The opposing electrode 23 is formed on a face of the opposing substrate 202 on the side opposing to the TFT array substrate 201 as shown in FIG. 4. Here, the opposing electrode 23 is formed so as to cover the flattening film 22. The opposing electrode 23 is a so-called transparent electrode and is formed, for example, using ITO. The opposing electrode 23 is opposed to a plurality of pixel electrodes 62 and functions as a common electrode.
The liquid crystal layer 203 is described.
The liquid crystal layer 203 is sandwiched between the TFT array substrate 201 and the opposing substrate 202 as shown in FIG. 4 and is in an orientation processed state. For example, the liquid crystal layer 203 is filled in a gap between the TFT array substrate 201 and the opposing substrate 202 between which a predetermined distance is kept by a spacer (not shown). The liquid crystal layer 203 is oriented by liquid crystal orientation films (not shown) formed on the TFT array substrate 201 and the opposing substrate 202. For example, the liquid crystal layer 203 is formed so that liquid crystal molecules are oriented vertically.
It is to be noted that, to the liquid crystal panel 200, an FFS (Field Fringe Switching) structure which is one of transverse electric field modes can be applied as an example of an application as shown in FIG. 7 in addition to the structure described above. Here, the liquid crystal layer 203 is formed such that liquid crystal molecules are oriented horizontally. Further, in place of the opposing electrode 23 described above, a common electrode 23 c is formed, for example, from ITO on the TFT array substrate 201. An interlayer insulating film Sz is formed so as to cover the common electrode 23 c, and a pixel electrode 62 is formed on the interlayer insulating film Sz. In other words, both of the pixel electrode 62 and the common electrode 23 c are formed on the TFT array substrate 201 and configured such that a voltage is applied to the liquid crystal layer 203 through a transverse electric field.
FIGS. 8 and 9 are sectional views schematically showing an outline of a pixel P provided in the display region PA of the liquid crystal panel 200 in the embodiment 1 of the present invention. While FIGS. 8 and 9 show a portion corresponding to an X1-X2 portion in FIG. 5, different from the case of FIG. 4, the light receiving element 32 is formed not as a position sensor element 32 a but as an external light sensor element 32 b. Further, FIG. 8 shows a first external light sensor element 32 ba which is one of the plural external light sensor elements 32 b. Meanwhile, FIG. 9 shows a second external light sensor element 32 bb formed separately from the external light sensor elements 32 ba shown in FIG. 8 from among the plural external light sensor elements 32 b shown in FIG. 3.
As shown in FIGS. 8 and 9, in the present embodiment, the first external light sensor element 32 ba and the second external light sensor element 32 bb are formed as the external light sensor elements 32 b.

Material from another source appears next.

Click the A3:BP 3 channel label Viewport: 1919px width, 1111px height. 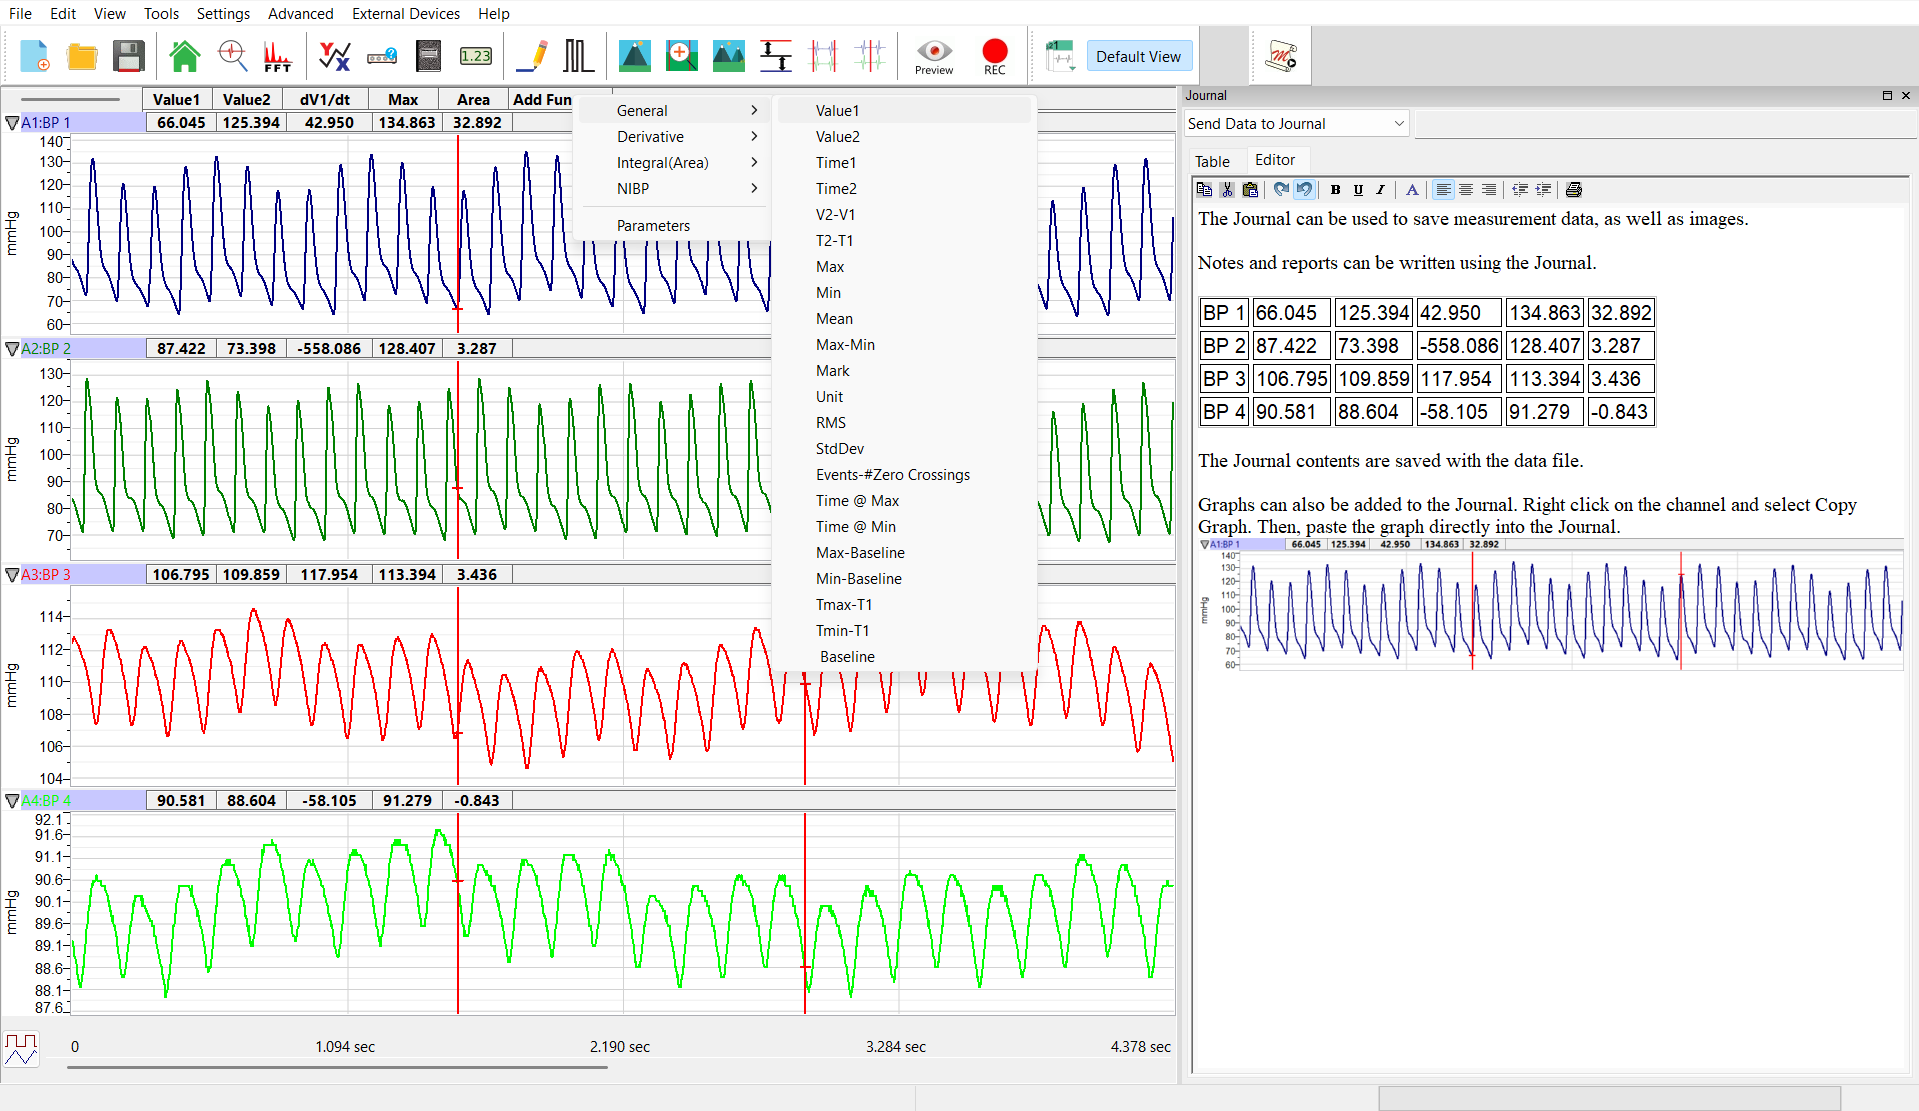point(46,575)
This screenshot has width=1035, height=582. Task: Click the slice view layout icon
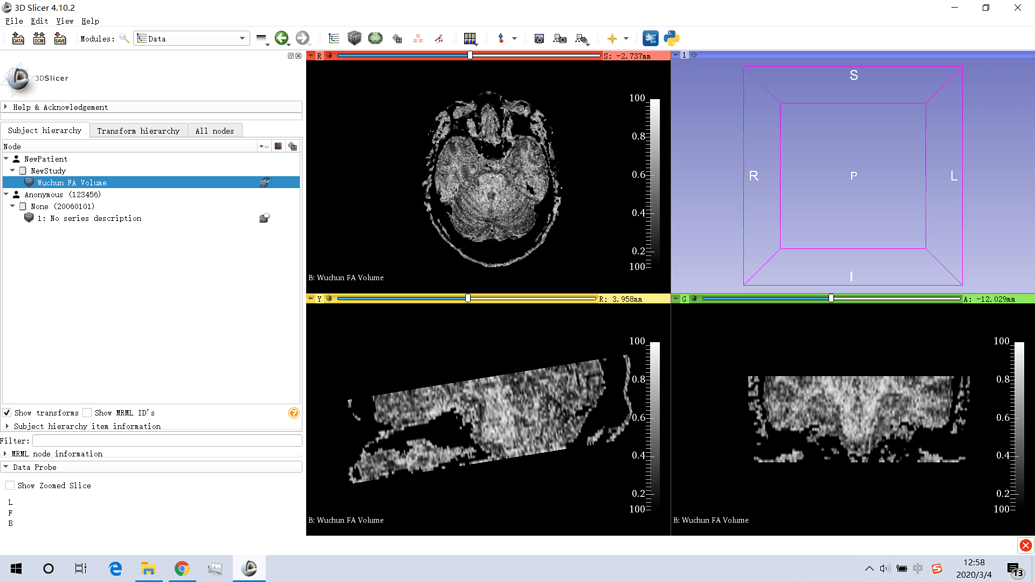(469, 39)

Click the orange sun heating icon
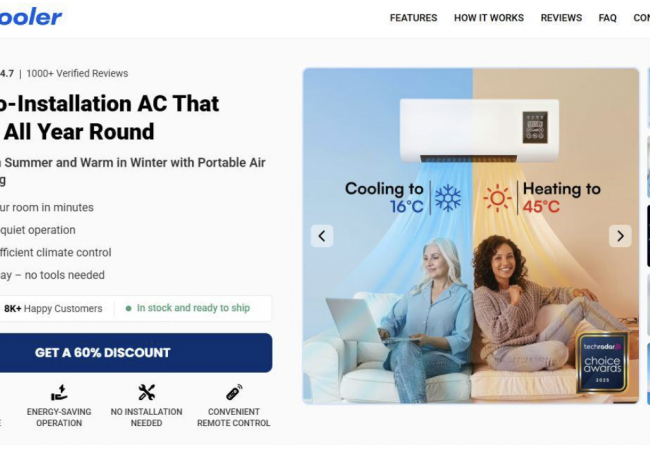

As shown in FIG. 8, the first external light sensor element 32 ba is formed on a face of the TFT array substrate 201 on the side opposing to the opposing substrate 202 with the insulating layer 42 interposed therebetween similarly to the position sensor element 32 a shown in FIG. 4. In particular, the first external light sensor element 32 ba is, for example, a PIN sensor and is provided on the TFT array substrate 201 such that it receives light advancing from the opposing substrate 202 side toward the TFT array substrate 201 side through the liquid crystal layer 203 as shown in FIG. 8. The first external light sensor element 32 ba receives and photoelectrically converts natural light coming in as external light from the light receiving region SA to produce reception light data.
As shown in FIG. 9, the second external light sensor element 32 bb is formed on a face of the TFT array substrate 201 on the side opposing to the opposing substrate 202 with the insulating layer 42 interposed therebetween similarly to the position sensor elements 32 a shown in FIG. 4. For example, the second external light sensor element 32 bb is provided in a juxtaposed relationship with and adjacent each other in the horizontal direction x with the external light sensor element 32 ba (not shown in FIG. 9) described above. In particular, the second external light sensor element 32 bb is, for example, a PIN sensor and is provided on the TFT array substrate 201 such that it receives light advancing from the opposing substrate 202 side to the TFT array substrate 201 side through the liquid crystal layer 203 as shown in FIG. 9. However, different from the case of the position sensor element 32 a or the first external light sensor element 32 ba, in a region of the opposing substrate 202 which corresponds to the second external light sensor element 32 bb, the light receiving region SA is not provided and light advancing from the opposing substrate 202 side toward the TFT array substrate 201 side is blocked. Therefore, the second external light sensor element 32 bb receives and photoelectrically converts light leaking in the light blocking region RA to produce reception light data.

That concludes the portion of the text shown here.